■ **Data under study**:
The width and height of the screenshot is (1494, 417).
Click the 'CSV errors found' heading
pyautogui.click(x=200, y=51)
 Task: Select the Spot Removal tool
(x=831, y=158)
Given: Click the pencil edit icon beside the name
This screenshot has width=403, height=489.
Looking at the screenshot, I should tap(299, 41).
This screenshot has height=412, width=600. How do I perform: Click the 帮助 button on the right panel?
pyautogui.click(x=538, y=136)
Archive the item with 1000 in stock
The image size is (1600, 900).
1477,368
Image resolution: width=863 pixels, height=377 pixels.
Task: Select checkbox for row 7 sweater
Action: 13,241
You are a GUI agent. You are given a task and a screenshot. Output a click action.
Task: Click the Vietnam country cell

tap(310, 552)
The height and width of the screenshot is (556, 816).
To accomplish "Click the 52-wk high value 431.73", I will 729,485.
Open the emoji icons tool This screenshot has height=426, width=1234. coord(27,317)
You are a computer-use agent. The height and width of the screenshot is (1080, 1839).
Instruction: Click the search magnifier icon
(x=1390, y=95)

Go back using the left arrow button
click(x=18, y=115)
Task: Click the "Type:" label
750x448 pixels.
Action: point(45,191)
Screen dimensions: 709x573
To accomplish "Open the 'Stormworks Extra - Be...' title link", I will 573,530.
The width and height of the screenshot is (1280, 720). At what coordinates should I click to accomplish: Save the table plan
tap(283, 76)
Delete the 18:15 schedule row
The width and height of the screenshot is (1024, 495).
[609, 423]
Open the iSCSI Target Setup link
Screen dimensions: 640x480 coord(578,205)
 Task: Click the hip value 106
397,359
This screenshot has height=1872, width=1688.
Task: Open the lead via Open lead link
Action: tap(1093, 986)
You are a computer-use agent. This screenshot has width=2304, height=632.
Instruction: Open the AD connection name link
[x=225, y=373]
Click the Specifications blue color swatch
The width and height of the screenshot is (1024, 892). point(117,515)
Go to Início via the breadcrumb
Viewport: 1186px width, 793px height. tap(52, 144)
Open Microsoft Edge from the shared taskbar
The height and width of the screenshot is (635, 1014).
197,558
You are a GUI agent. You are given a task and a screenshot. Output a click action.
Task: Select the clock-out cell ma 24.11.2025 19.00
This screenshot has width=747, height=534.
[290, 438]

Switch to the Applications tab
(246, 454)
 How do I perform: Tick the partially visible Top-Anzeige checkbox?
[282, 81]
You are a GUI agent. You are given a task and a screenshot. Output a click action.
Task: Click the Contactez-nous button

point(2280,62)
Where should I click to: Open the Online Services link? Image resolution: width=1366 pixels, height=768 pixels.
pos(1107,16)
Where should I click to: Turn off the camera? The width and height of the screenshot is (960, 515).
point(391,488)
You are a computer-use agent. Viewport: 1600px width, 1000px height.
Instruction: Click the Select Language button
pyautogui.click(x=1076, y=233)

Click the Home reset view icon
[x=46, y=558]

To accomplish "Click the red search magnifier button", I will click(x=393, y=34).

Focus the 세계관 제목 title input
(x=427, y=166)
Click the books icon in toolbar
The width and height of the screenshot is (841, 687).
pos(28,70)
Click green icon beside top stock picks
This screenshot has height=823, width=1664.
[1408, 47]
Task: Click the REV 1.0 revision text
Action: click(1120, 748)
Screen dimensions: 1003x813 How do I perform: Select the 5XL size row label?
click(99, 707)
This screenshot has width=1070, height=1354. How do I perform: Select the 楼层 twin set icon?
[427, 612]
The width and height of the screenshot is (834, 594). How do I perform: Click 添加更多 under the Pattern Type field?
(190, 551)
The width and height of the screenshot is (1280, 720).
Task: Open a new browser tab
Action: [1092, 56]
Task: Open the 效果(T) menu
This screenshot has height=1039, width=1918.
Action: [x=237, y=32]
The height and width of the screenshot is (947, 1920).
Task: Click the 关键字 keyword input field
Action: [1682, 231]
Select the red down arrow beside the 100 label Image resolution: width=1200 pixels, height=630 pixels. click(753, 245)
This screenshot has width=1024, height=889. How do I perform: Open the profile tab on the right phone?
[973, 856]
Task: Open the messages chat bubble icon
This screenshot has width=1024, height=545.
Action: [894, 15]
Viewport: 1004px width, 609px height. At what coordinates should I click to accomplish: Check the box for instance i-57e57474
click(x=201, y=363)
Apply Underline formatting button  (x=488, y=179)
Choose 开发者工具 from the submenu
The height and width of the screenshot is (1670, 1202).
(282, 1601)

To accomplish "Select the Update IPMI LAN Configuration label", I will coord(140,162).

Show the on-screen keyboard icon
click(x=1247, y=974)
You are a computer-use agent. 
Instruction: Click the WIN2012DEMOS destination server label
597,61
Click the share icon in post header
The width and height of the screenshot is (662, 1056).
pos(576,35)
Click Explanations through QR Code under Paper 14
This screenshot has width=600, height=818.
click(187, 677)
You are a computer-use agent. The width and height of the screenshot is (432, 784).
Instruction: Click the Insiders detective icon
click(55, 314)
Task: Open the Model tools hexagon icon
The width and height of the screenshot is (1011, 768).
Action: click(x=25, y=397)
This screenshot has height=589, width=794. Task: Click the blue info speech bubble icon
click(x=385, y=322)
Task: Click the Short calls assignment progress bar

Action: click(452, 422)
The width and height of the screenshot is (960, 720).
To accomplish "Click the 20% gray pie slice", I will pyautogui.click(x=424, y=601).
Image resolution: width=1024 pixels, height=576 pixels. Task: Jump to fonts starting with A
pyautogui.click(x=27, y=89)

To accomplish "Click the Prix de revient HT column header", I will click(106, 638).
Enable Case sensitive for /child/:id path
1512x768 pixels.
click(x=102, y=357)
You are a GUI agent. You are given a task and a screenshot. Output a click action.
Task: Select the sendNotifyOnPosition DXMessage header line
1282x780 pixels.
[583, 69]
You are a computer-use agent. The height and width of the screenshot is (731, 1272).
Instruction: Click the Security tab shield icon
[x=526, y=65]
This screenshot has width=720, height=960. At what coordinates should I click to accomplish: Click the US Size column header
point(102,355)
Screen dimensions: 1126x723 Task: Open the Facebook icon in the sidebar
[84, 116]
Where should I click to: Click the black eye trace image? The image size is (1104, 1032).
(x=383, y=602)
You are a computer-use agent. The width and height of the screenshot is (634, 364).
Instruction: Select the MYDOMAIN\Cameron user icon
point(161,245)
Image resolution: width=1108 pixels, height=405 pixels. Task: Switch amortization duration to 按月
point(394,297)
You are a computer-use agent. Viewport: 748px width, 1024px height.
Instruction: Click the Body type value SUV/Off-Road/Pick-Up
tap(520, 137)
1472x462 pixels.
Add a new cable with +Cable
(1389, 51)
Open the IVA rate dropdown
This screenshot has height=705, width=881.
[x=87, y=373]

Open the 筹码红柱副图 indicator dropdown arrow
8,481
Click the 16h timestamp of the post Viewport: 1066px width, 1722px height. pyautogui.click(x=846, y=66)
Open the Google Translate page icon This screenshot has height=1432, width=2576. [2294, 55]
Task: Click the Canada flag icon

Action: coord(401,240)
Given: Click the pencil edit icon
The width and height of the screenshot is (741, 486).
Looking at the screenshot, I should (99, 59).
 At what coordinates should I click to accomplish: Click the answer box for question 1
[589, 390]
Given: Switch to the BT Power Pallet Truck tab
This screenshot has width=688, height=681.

■ **Requirement**: Repeat, character for character, the lines of the material above from the line with "This screenshot has width=720, height=960." through the line with "is (634, 364).".

■ **Expected answer**:
This screenshot has width=720, height=960. At what coordinates should I click to accomplish: Click the US Size column header
point(102,355)
Screen dimensions: 1126x723 Task: Open the Facebook icon in the sidebar
[84, 116]
Where should I click to: Click the black eye trace image? The image size is (1104, 1032).
(x=383, y=602)
You are a computer-use agent. The width and height of the screenshot is (634, 364).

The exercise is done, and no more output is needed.